Continue the backyard garden blog post from where it stops.

### Extract to read
╭──
I have two sad items of news to report. One of them is that I have really misplaced my good camera, the one I probably used to take the following photographs. Without that camera, I’m limited to grainy iPhone snaps, or (lord forbid) the marginally better (or not) pictures I might take by digging out my old Sony Ericsson CyberShot cell phone, which once was good but became distorted through the kinds of mishaps that phones can get into.

The second, was that the beautiful cucumbers that took off, making up for the dismal start to my backyard garden, well, most of them got cucumber wilt, a bacterial disease transmitted by cucumber beetles, and I did see one of them – oh, how annoying! I did a paper on them only a few months ago, which I’ve uploaded, warts and all, to Scribd. It’s dry, it’s chunky, it’s a synthesis of a lot of information out there. It’s useful to the organic farmer planting a good couple of rows of cucurbits.

The bad news is over, just as the growing season soon will be. I’m planning my garden changes so that next year’s is that much more productive – the gardens near to me with greater supports and resources were more lush, and this is what I want – a proper grow fence down the meridian of the front yard, and a rain barrel with a seeping hose so that I can better serve the water needs of my front garden. As for the back garden: lots of compost enrichment this fall, soil testing in the spring, liming it, and getting things better prepared earlier in the season.
╰──
### Excerpted data
╭──
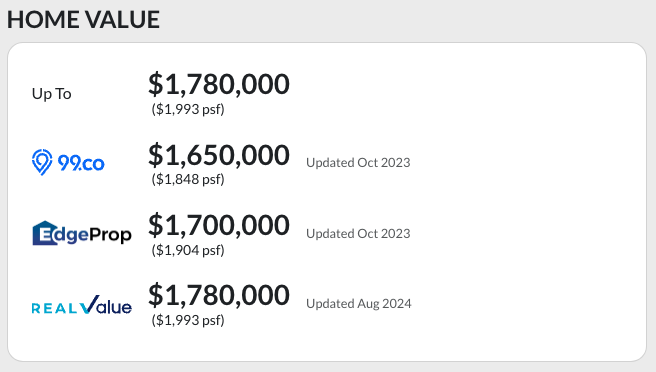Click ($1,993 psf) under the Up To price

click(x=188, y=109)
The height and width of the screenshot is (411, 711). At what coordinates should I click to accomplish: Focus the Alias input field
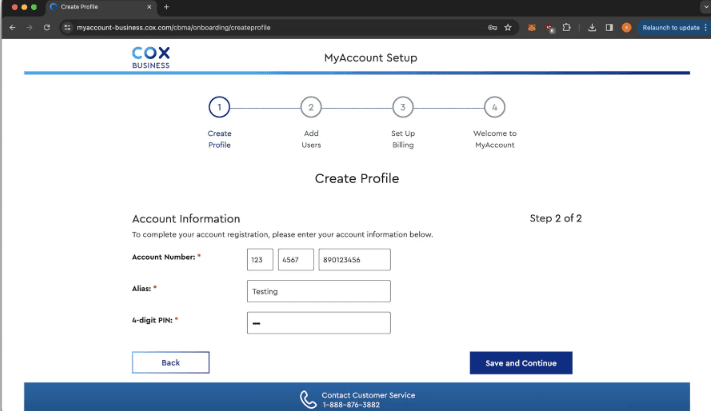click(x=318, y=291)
╰──
╭──
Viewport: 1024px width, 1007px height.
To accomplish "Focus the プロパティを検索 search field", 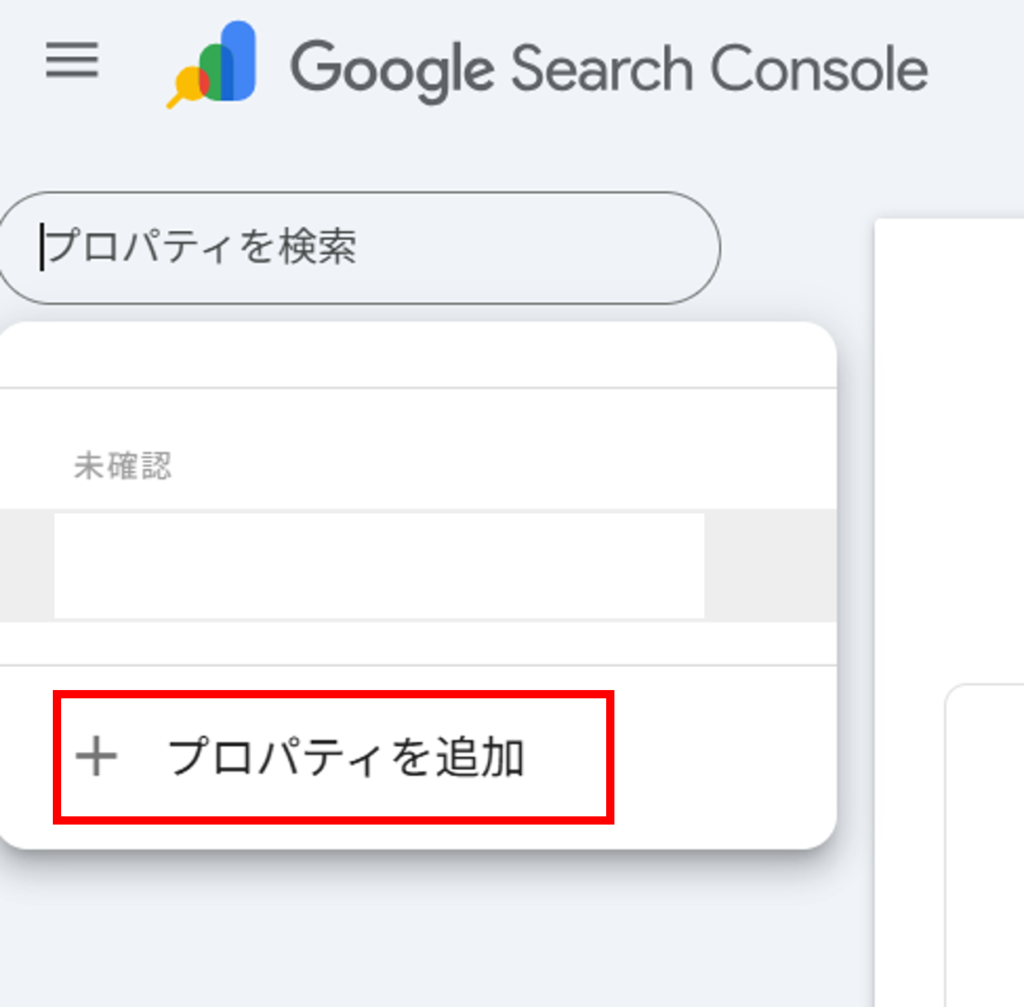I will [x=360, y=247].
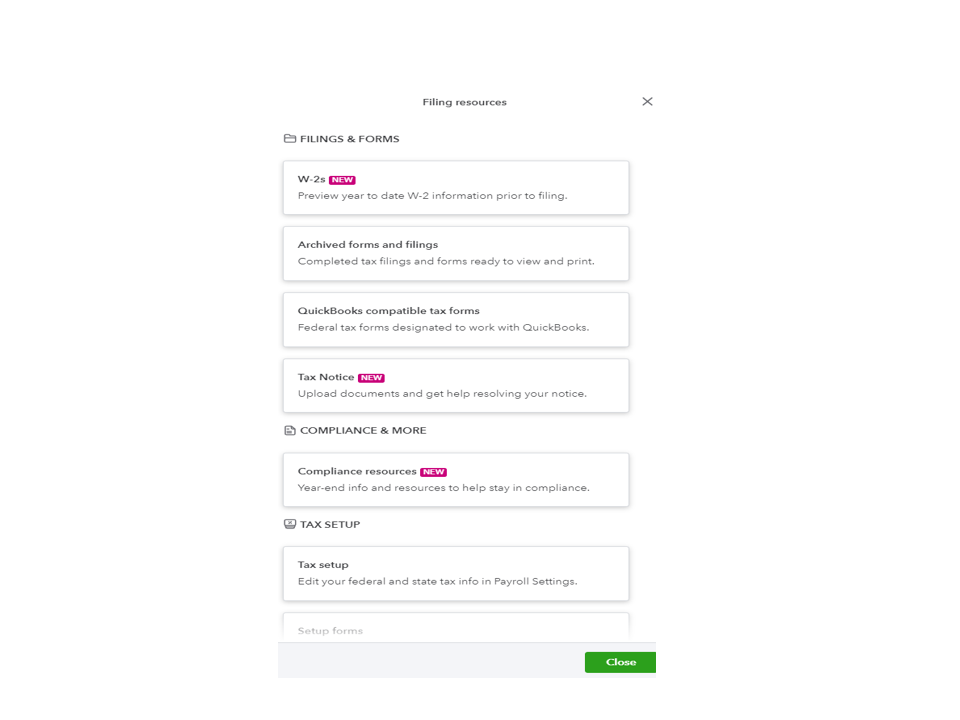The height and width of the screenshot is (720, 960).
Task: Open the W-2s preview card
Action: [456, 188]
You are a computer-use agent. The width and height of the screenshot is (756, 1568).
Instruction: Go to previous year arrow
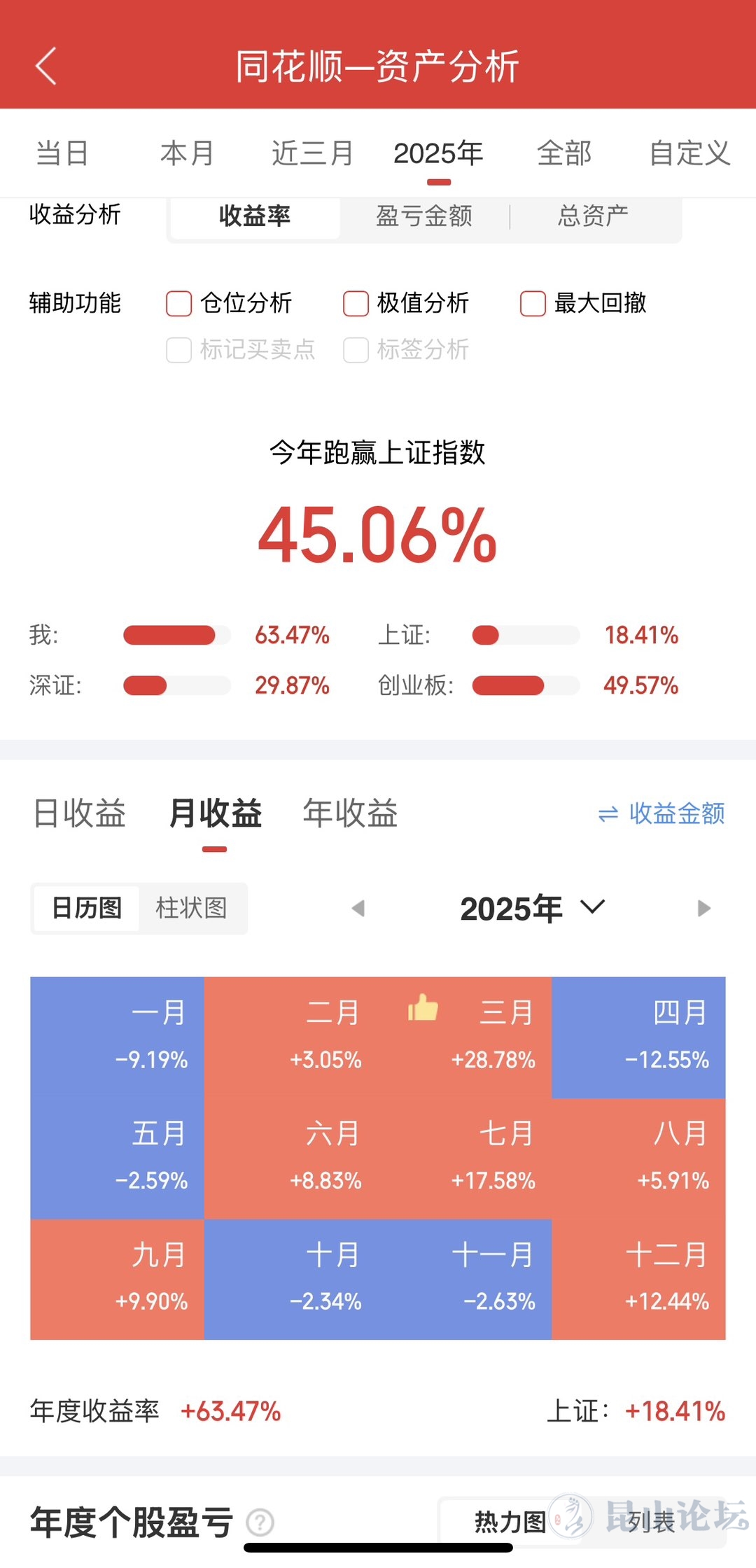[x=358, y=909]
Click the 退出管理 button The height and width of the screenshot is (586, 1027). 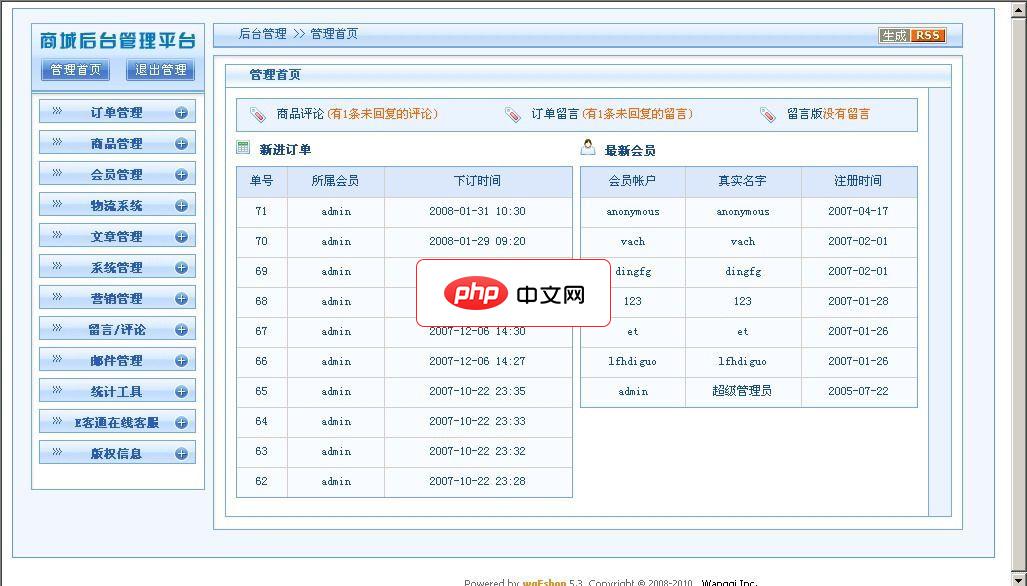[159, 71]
╰──
### Response below
Here are photos of my garden two weeks ago, when the drought finally ended. You can see tiny watermelons (that didn’t make it – it’s a mystery what happened to them) – and a new watermelon sprout with attendant tomatoes, basil, and a small pepper plant. The cool weather has brought on more new growth.

The chicken-wire barricade there is my rabbit fence – not like it stops them, it only slows them down. There’s tasty, tasty clover to be had…

And my first fruits of the garden – not counting a handful of curly yellow beans – are these delicious cherry tomatoes. The parent plant is very prolific. I am looking forward to having more of them this coming weekend, when I return to Montreal from my parents’ home in Ontario.